## [The task]
Exactly the lines from the one containing "Dismiss the dialog with the Cancel button" through the end of the data, and nothing more, should be retyped; pictures stay out.

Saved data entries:
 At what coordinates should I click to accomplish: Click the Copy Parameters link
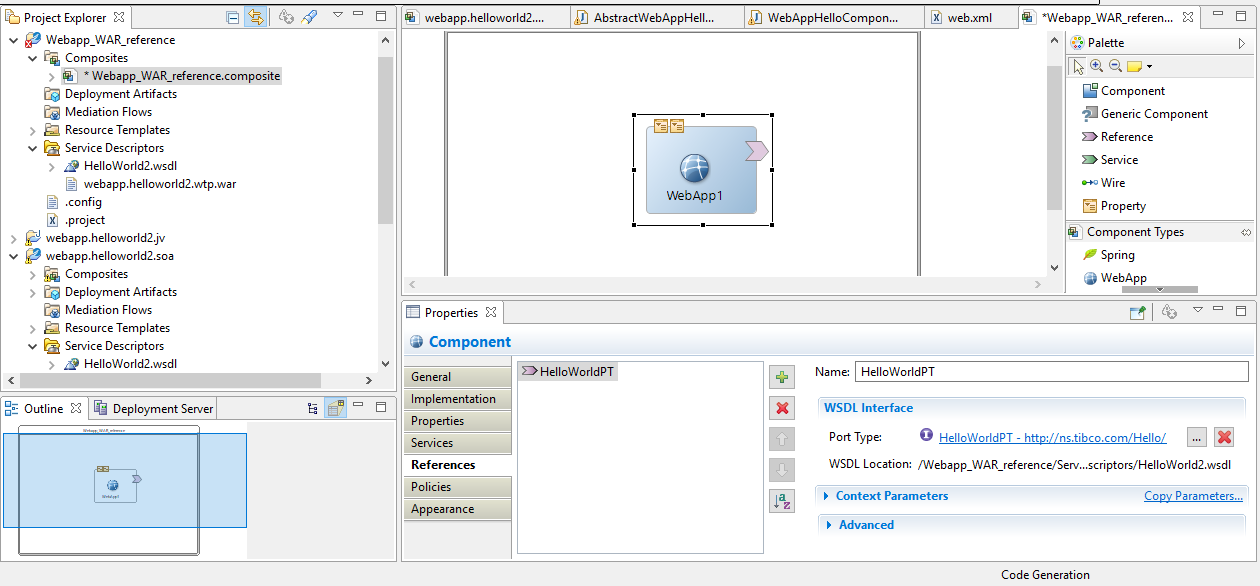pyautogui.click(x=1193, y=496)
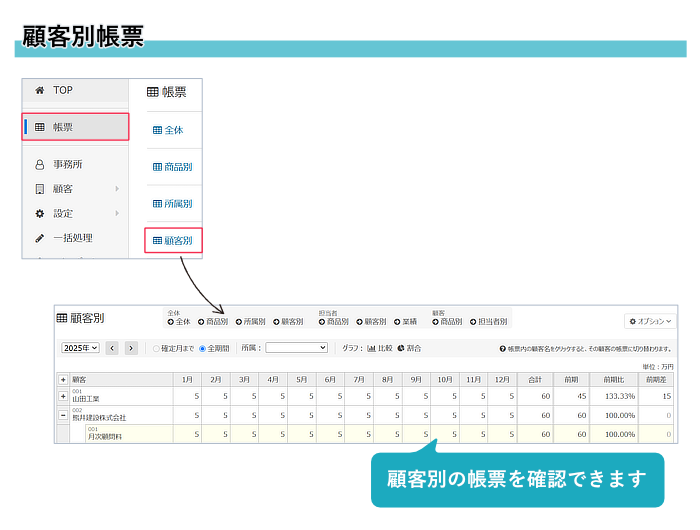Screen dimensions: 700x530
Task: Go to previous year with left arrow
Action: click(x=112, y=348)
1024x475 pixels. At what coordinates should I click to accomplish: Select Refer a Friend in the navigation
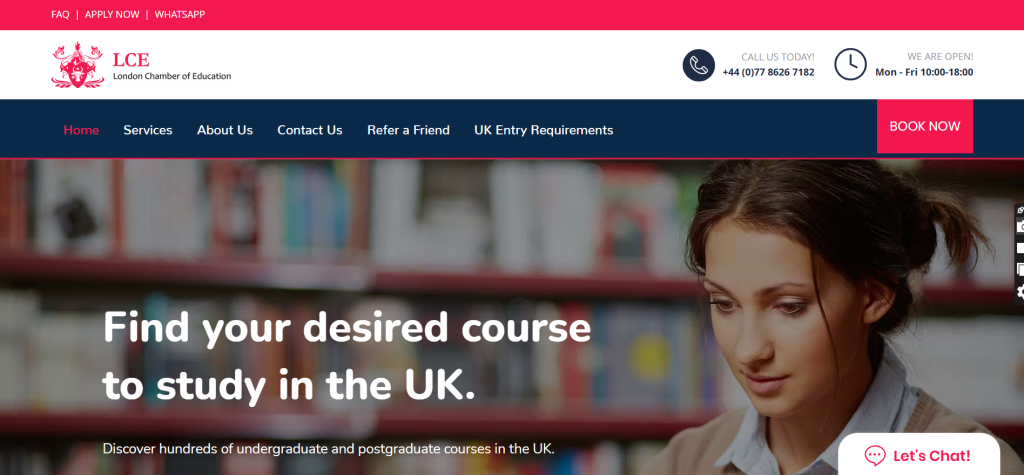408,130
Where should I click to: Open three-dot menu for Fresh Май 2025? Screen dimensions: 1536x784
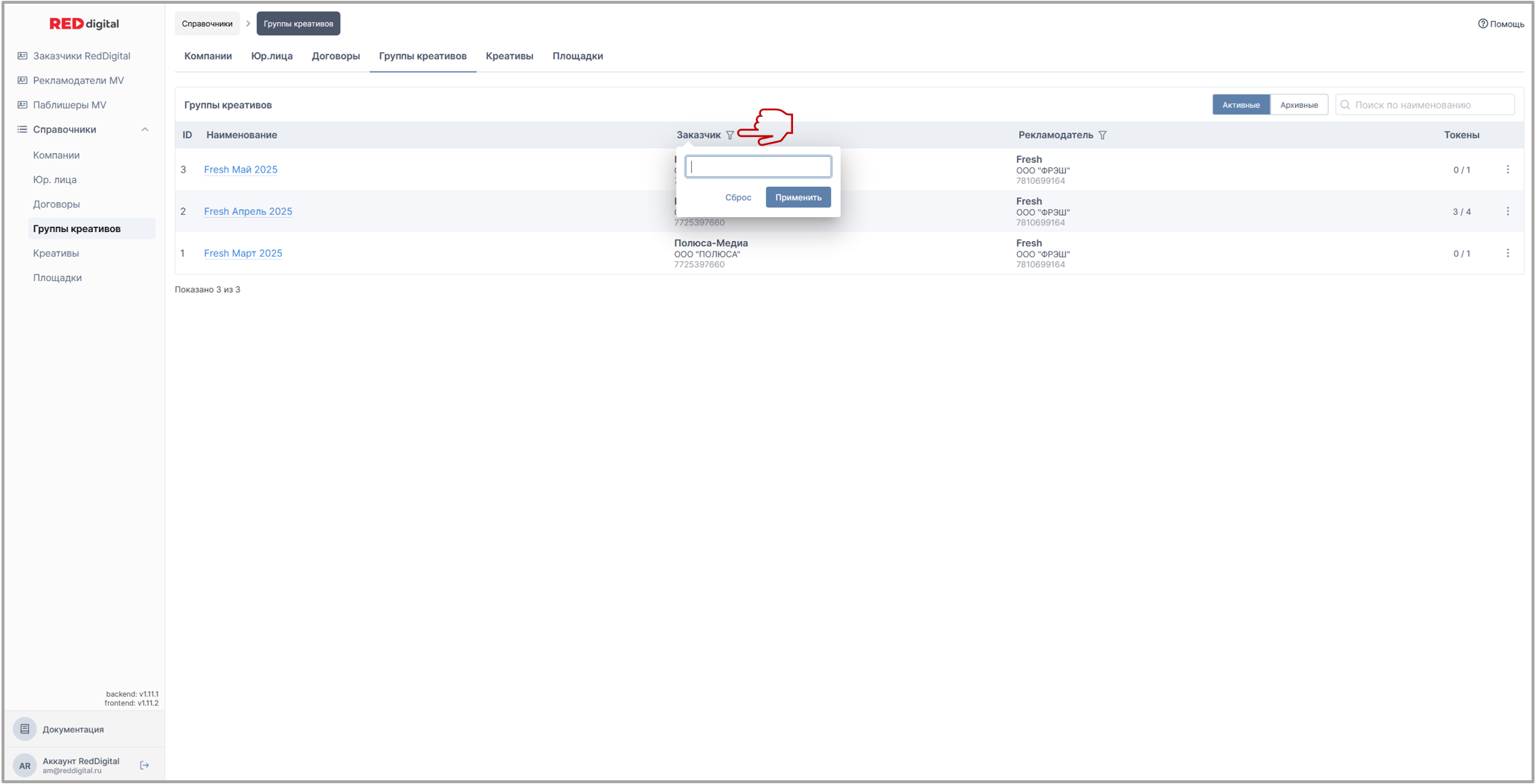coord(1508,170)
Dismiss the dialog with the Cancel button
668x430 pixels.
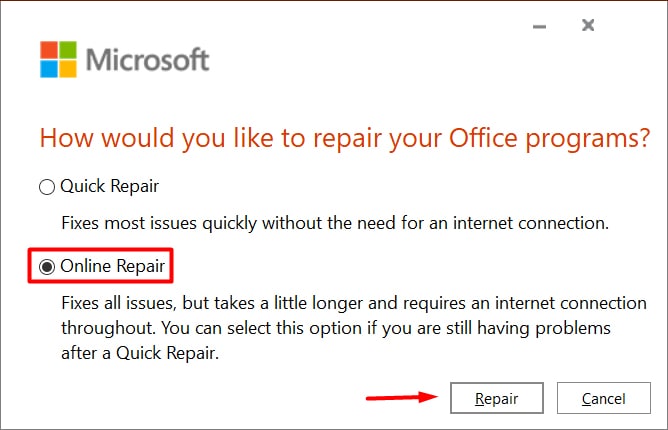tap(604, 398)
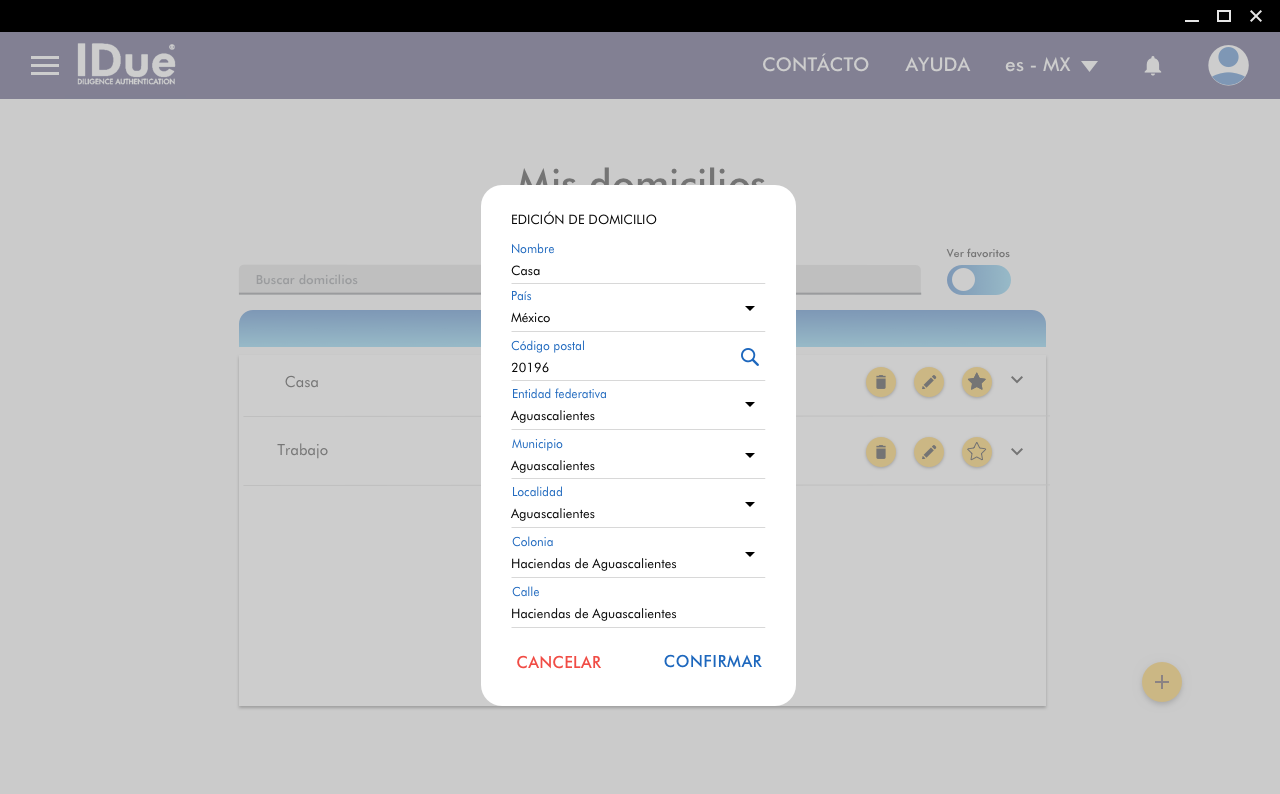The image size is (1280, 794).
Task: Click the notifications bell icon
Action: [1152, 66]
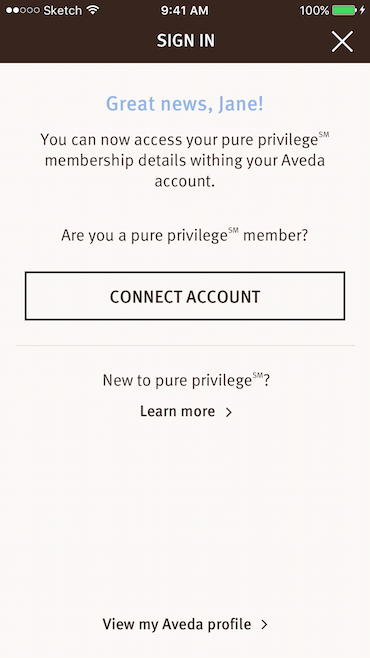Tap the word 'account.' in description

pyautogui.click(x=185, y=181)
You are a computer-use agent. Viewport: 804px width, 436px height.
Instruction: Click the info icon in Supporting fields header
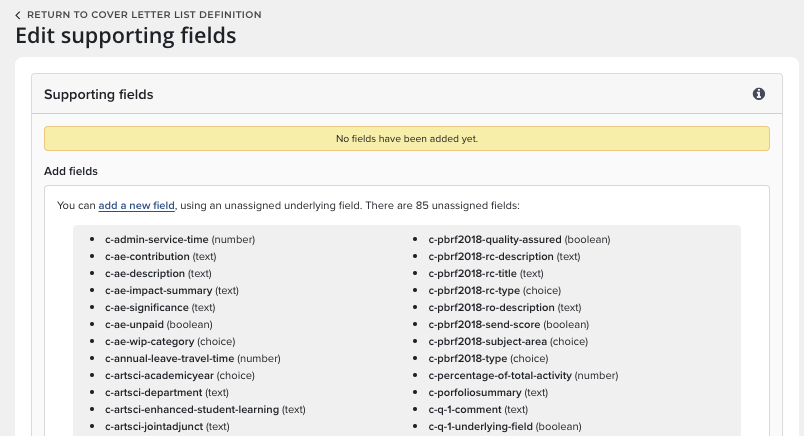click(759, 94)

## [Answer section]
Dismiss the dialog with the Cancel button
668x430 pixels.
tap(604, 398)
The image size is (1280, 794).
Task: Click the notifications bell icon
Action: [1152, 66]
Tap the word 'account.' in description

pyautogui.click(x=185, y=181)
You are a computer-use agent. Viewport: 804px width, 436px height.
Instruction: Click the info icon in Supporting fields header
click(759, 94)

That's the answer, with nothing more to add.